In brief in this court defense counsel, for the first time, raises the contention that the trial and conviction here has subjected defendants to double jeopardy inasmuch as the evidence presented is the same as that used by the state to show system, intent, and motive in a prior prosecution that resulted in a conviction. The case referred to is State v. Hurst and Boudoin, No. 50,630 on the docket of this court, 257 La. 595, 243 So. 2d 269, this day being handed down. As authority for the contention that this represents double jeopardy, counsel rely on the decision in Ashe v. Swenson, 397 U.S. 436, 90 S. Ct. 1189, 25 L. Ed. 2d 469.

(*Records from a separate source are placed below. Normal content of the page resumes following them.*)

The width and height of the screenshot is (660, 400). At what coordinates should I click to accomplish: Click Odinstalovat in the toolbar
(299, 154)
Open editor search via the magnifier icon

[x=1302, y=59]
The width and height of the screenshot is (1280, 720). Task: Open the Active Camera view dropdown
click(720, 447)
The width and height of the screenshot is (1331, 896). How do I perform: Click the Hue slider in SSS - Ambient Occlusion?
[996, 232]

The Ashe case is clearly distinguishable from the instant case and cannot serve to sustain the double jeopardy argument. In that case three or four men, including Ashe, robbed six men who were engaged in playing poker on a certain night. He was charged with the robbery of one of the men at the game and when the jury found him not guilty of this charge "due to insufficient evidence," Ashe was then charged with the robbery of another of the participants at this same game. The witnesses at the second trial were substantially the same as at the former trial, but there testimony was stronger, and this time he was convicted. Subsequently the United States Supreme Court held that since the jury in the first trial had determined by its verdict that Ashe was not one of the robbers, the state, under the doctrine of collateral estoppel, was constitutionally foreclosed from relitigating that issue in another trial.

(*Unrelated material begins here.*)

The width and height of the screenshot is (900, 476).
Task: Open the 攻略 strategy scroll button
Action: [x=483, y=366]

*269 In the instant case the accused are not being charged and tried for the robbery of another person present at Fatso's Bar, the robbery involved in State v. Hurst and Boudoin, No. 50,630 on the docket of this court, 257 La. 595, 243 So. 2d 269, this day being handed down. Instead, the defendants are charged with armed robbery at Gunther's Tavern on a night distinct from that involved in the Fatso Bar robbery, at an entirely different location, and involving entirely different people. These were, in fact, two distinct crimes, although both were for armed robbery. The fact that evidence involved in the instant case was also used in the Fatso Bar case for the purpose of showing intent, knowledge, and system does not make this present conviction and sentence amenable to the charge of double jeopardy.
For the reasons assigned, the convictions and sentences are affirmed.NOTES
 In Glasser v. United States, 315 U.S. 60, 62 S. Ct. 457, 86 L. Ed. 680, rehearing denied; Roth v. United States, 315 U.S. 827, 62 S. Ct. 637, 86 L. Ed. 1222, counsel representing one co-defendant was appointed to also represent the other co-defendant over his (the first co-defendant's) objection that there was a conflict of interest. In Hawk v. Hann, D.C., 103 F. Supp. 138, vacated 8 Cir., 205 F.2d 839, rehearing denied 207 F.2d 82 because of death of the defendant, an accused in a capital offense was without counsel and although the trial judge at the time of trial appointed the public defender to represent him, the judge refused to grant a continuance so the public defender could familiarize himself with the case, and also denied the accused himself a continuance, with the result that the defendant was without counsel to represent him during the early part of the trial. The court held this action denied him a fair trial. In Smith v. United States, 5 Cir., 216 F.2d 724; Minor v. United States, 8 Cir., 375 F.2d 170, certiorari denied 389 U.S. 882, 88 S. Ct. 131, 19 L. Ed. 2d 177; and Application of Trevithick, D.C., 260 F. Supp. 852, the defendants were without counsel but were held to have intelligently and competently waived right to counsel, choosing to take their chances on representing themselves.